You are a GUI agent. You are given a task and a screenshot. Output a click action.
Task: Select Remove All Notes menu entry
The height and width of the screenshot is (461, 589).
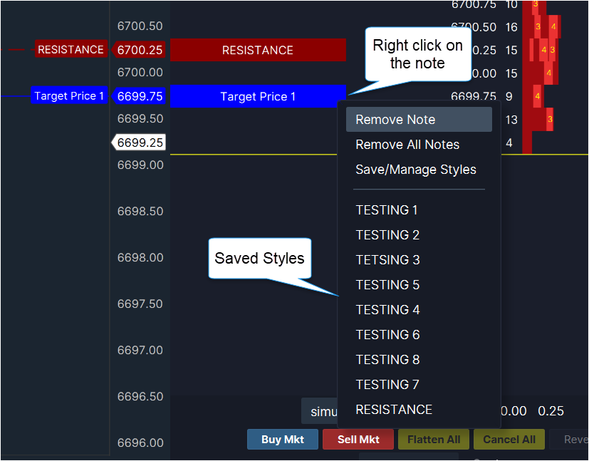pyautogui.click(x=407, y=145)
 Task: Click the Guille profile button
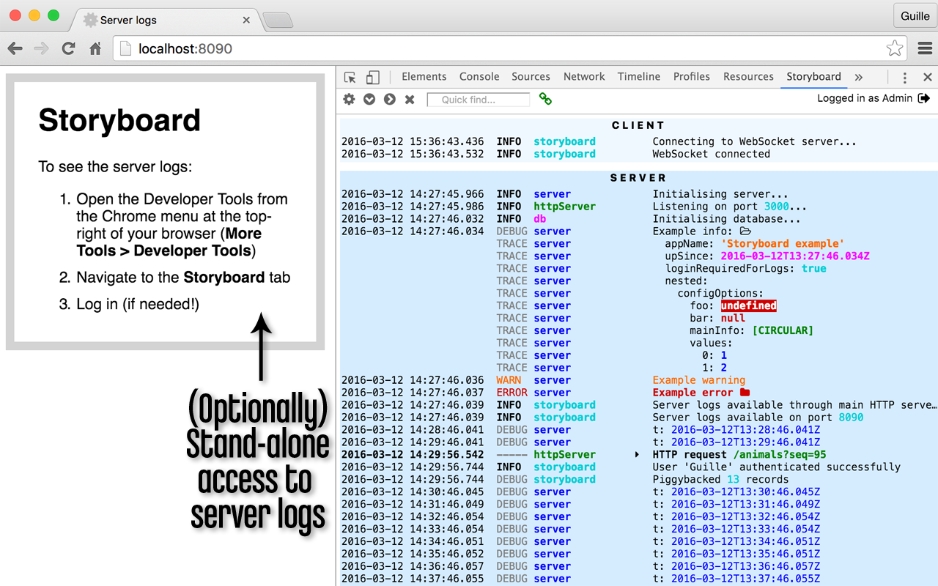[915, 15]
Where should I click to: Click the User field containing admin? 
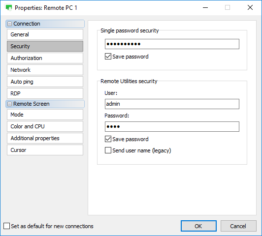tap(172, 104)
◇ ◇ ◇ ◇
# TASK OBJECTIVE
Starting with the line that holds "Where should I", print each line through the last one of the data exactly as written, but do not include the pictures.

# EXERCISE ANSWER
Where should I click to: Click the User field containing admin? 
tap(172, 104)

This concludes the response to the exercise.